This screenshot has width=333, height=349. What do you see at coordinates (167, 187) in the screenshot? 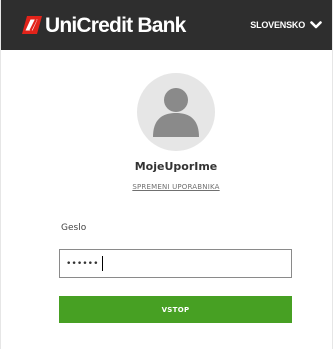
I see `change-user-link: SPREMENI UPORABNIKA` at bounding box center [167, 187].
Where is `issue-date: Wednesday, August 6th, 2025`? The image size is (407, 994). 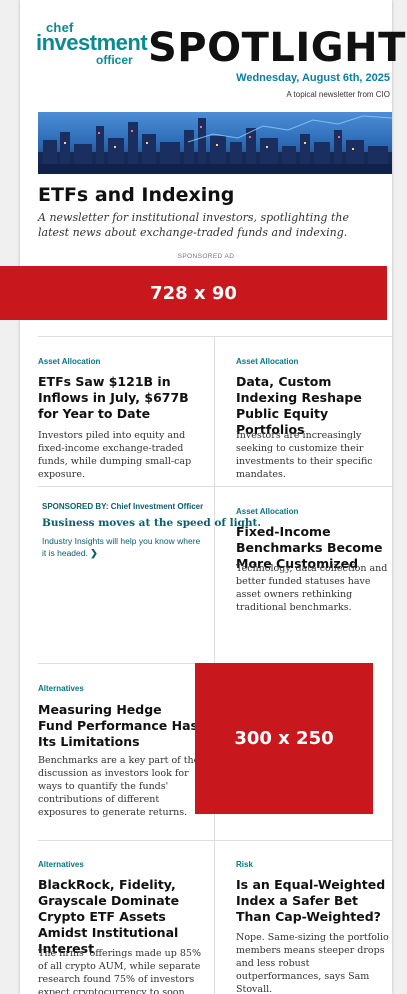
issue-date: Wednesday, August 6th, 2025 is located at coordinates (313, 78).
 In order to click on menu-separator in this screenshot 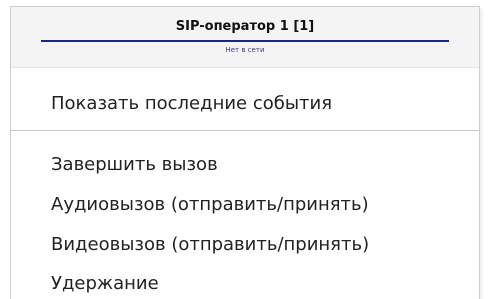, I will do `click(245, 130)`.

*Your task:* Retype the listing from its first line through the line containing "center [167, 187].", both included. Omit the pictures.

*Reply to the exercise:*
This screenshot has width=333, height=349. What do you see at coordinates (167, 187) in the screenshot? 
I see `change-user-link: SPREMENI UPORABNIKA` at bounding box center [167, 187].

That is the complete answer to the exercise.